If you're not bright enough to conduct that thought experiment, let's take a look at the lesson France provides us:
From certain perspectives, the French higher education system would seem to be doing great. There are numerous prestigious schools, thousands of students attend them, and the government has spent millions upon millions of euros since the 1980s in subsidizing both students and universities. But looks are deceiving. In fact, the number of students failing to pass their first year is at a record high, universities are overcrowded, infrastructure is in dire need of renovation, and youth unemployment is closing in on 30% (the European Union average is 20%). It turns out that free and fair are neither free nor fair...Economics 101 tells us that this is exactly what would and should happen. Still, some people believe in unicorn farts.
If you subsidize something, you get more of it. These subsidies have effectively created a generation of young people who attend college because it is free, even if an apprenticeship might suit them better. Their education costs their neighbors large amounts of money and costs them several years of their lives that could have been spent learning more relevant skills.
But free college wasn’t enough; France also wanted it to be fair. To that end, France got rid of the ‘elitist’ system of getting accepted to a university. For many years, admission to a university required an entry exam or good grades: the numerus clausus. The French government got rid of that, opening the floodgates for thousands of students who otherwise would have been rejected. The effects of this have been especially pronounced in social sciences, law, international relations, history, and medicine. Since that time, only medical schools have successfully lobbied to get the restrictions reintroduced.
Unable to manage the overpopulation by limiting admission or increasing tuition, French universities have turned to a third way to deal with the problem.

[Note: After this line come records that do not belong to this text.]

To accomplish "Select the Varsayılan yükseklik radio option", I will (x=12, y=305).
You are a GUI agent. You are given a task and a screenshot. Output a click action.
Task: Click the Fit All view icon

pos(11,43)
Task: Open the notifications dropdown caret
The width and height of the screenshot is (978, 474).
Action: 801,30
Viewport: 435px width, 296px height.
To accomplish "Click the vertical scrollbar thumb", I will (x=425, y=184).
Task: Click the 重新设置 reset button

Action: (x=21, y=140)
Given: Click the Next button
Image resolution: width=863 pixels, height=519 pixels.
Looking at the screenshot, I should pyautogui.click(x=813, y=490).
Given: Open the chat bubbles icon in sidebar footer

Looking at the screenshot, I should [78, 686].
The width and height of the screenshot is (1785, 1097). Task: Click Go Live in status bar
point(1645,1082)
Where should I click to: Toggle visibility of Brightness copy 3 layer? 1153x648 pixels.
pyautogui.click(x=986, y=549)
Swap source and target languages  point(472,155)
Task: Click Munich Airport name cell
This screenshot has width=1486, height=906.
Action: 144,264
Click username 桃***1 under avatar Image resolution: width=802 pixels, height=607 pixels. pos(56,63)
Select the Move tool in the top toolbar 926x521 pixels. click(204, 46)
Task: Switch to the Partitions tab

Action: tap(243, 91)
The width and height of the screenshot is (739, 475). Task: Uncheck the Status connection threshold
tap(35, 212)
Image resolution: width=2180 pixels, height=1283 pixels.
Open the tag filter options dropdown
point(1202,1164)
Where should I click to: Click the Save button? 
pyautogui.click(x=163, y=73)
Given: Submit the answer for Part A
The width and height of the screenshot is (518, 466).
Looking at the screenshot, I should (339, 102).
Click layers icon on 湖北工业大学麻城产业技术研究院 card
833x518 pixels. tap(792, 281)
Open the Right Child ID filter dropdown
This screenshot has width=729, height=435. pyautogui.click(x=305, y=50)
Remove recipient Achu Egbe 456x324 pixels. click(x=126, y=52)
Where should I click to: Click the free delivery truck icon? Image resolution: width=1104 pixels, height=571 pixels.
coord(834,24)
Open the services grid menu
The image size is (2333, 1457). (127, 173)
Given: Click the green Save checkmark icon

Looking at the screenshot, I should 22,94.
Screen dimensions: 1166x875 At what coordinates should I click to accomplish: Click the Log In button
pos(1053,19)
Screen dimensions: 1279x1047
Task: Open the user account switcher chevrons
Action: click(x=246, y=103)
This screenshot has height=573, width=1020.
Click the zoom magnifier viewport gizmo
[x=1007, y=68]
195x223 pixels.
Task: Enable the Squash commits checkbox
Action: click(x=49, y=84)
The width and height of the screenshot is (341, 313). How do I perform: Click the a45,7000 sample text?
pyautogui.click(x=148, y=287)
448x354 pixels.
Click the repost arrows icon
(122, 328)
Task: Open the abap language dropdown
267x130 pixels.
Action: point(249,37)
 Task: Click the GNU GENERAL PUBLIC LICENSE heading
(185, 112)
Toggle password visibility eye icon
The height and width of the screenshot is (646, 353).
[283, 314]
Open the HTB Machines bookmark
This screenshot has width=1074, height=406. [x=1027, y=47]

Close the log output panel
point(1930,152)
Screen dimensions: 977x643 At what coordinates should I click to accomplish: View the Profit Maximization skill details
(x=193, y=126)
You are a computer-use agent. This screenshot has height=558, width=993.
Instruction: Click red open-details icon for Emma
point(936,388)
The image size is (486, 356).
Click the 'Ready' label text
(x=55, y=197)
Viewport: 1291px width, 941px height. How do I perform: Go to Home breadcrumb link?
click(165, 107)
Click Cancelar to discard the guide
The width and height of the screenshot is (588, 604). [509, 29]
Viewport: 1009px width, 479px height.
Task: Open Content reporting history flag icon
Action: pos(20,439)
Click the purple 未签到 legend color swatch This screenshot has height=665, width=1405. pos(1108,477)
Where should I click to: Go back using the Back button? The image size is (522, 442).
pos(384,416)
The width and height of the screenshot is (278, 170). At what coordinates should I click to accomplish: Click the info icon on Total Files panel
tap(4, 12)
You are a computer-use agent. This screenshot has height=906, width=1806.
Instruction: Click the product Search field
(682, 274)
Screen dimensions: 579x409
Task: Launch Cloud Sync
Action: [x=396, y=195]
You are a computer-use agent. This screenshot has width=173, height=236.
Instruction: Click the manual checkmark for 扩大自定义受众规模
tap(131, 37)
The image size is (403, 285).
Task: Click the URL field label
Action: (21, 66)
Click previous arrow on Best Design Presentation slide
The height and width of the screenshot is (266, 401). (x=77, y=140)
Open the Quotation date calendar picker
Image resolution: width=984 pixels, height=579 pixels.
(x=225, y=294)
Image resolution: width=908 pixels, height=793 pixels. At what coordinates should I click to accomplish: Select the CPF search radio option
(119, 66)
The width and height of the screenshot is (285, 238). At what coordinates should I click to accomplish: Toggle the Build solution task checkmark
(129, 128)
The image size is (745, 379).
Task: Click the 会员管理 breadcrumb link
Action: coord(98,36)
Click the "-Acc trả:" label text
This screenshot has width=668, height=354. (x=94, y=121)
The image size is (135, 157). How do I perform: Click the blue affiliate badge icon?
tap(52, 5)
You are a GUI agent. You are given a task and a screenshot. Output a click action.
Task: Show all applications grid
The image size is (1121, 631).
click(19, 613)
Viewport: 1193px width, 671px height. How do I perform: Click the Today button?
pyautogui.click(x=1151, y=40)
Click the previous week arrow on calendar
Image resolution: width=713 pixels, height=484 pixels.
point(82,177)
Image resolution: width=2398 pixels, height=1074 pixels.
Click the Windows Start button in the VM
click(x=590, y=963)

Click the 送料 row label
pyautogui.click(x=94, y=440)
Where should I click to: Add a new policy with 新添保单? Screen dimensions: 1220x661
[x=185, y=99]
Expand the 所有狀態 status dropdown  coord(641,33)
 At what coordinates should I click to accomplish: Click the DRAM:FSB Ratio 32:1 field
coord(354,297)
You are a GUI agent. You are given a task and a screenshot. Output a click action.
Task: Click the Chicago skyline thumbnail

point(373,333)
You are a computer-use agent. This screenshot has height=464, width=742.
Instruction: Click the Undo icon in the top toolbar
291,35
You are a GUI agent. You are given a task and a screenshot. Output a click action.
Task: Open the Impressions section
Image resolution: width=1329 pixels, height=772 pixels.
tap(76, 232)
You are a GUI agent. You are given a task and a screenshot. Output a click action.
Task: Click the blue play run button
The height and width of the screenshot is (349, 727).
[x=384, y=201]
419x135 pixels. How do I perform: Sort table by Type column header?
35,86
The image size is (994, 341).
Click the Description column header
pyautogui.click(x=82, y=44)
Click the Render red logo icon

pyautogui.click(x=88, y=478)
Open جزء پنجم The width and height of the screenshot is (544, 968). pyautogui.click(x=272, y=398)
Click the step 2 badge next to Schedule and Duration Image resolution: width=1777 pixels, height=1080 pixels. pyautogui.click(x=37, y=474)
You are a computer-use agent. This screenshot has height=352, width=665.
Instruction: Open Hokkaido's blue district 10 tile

2014 data show that only 30% of French students get their bachelor degree without resetting a year, only 43.8% make it from first to second year, and a solid 19% leave university with no diploma whatsoever. Why is that? Some of it obviously has to do with the decline in the quality of public secondary education, but degrees are also more difficult to acquire than they were before...
Instead of making the system free and fair, higher education becomes increasingly expensive for taxpayers and increasingly difficult for students.
2 comments:
When I was doing language study in France, in 1970, my older host sister had not done well enough on the baccalaureat to get into (free) college, and had gone straight to full-time work. The younger one, the stronger student, was entering her final year of lycee and thought she had a good chance of passing her bac at the end of the year, and getting into university. She did not make the cut score, and also went straight to work.
Could she have paid for her own schooling, or does that exist in France?